[Lines on where targets appear]

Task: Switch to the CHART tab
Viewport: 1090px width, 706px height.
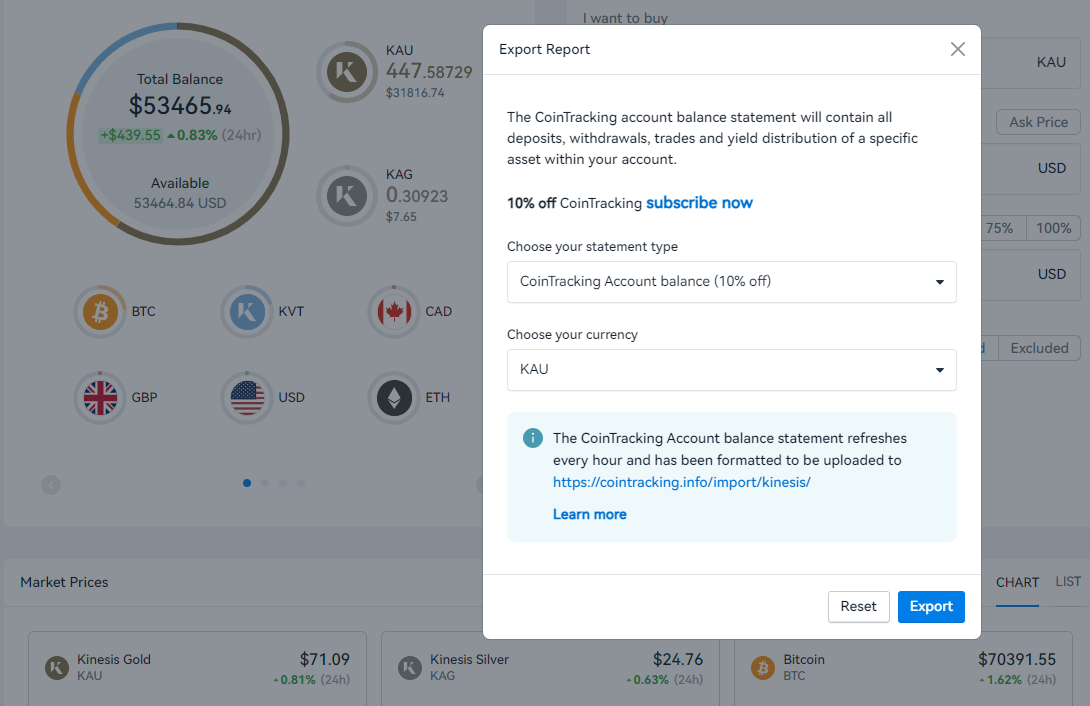Action: [x=1017, y=581]
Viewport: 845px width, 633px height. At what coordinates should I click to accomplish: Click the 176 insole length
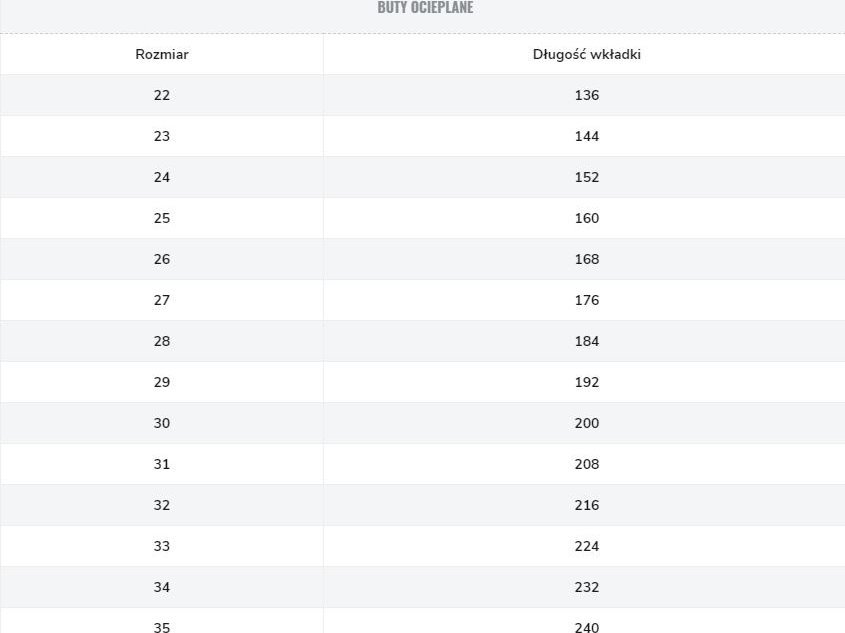[x=586, y=300]
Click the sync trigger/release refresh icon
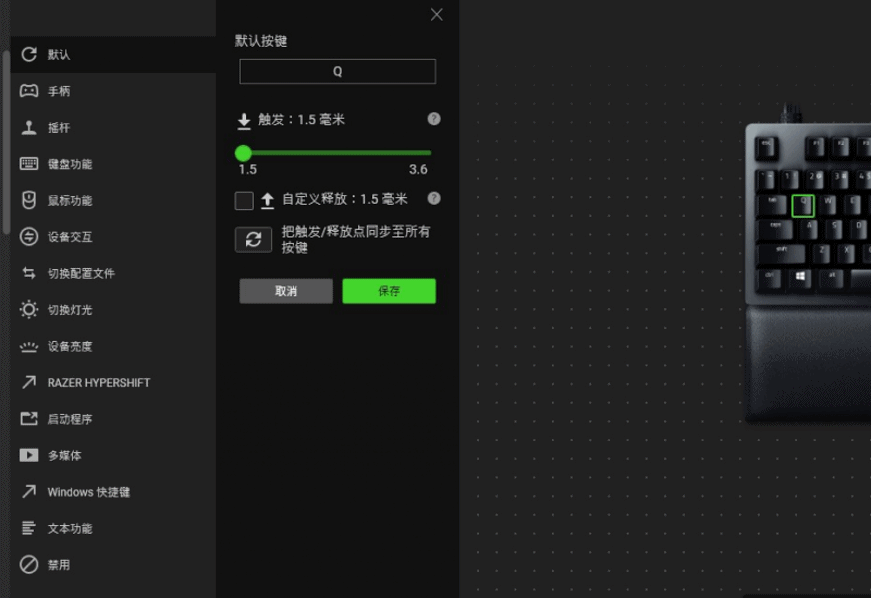This screenshot has width=872, height=598. pyautogui.click(x=253, y=239)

● **What the task requires**: Please extract each line above that contains the word "Viewport". Case matters.

● **Exercise response**:
Viewport: 1090px width, 706px height.
Viewport: 845px width, 633px height. At what coordinates should I click to accomplish: Click the 176 insole length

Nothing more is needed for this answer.